I had the candid experience that most teenage girls have through first relationships, ones where Snapchat plays a major role. I was 16 when I got my first boyfriend, we had met through Snapchat and found out that we lived in a town apart from each other. Naturally, we ended up continuing talking, hanging out, and started dating, but ended up breaking up. The main factor behind our relationship was Snapchat. It was the way we communicated on a daily basis during our relationship. As well, it became a part of our breakup through leaving each other on “opened” or “ghosting” each other.
Due to this, I had a terrible interpretation of Snapchat from a young age. In my mind, if a guy was not snapping me constantly, it meant that he did not like me. Which I know sounds stupid, but in reality, this was due to what I went through in my past relationships. I thought that just because my ex stopped “snapping” me as much when he wanted to end things with me, that’s how it was for all cases. And that is so far from the truth of it.
In reality, this was a very difficult conclusion for me to come to. It was something that took a rewiring of my brain to understand. When I came to college, I ended up with a large group of friends. Some of them were guys who changed my thinking on this. Having them explain to me how they act towards girls if they like them. Or explaining how sometimes they just do not snap people back consistently. It helped a part of me that had been damaged from my past with this app. They explained to me and our girl friends that how much you snap someone does not equal how much they like that person.

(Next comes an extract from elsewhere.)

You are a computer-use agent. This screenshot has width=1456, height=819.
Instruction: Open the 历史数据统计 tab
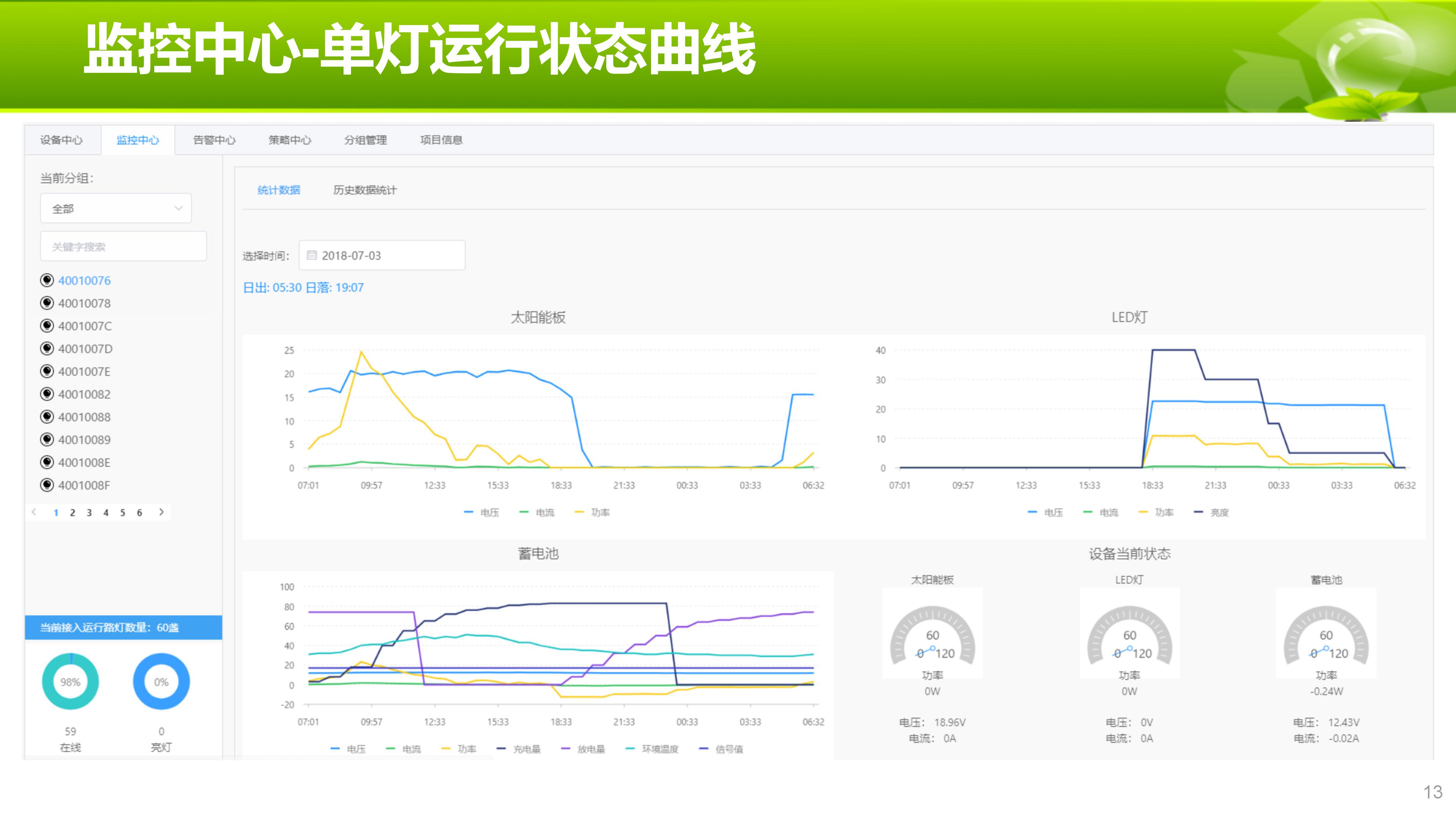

This might sound crazy, but it took this confirmation for me to understand this. But it genuinely did. And since this moment, I have thought completely differently. I try not to base my relationships with people on how much they snap me. Or if they leave me on opened. Because the virtual reality of Snapchat is not the true connection behind a relationship. This has given me peace of mind that I hold with me when it comes to talking or meeting new people. You cannot base everything on social media like Snapchat. In reality, a relationship is built of genuine conversations, not how often you send pictures back and forth.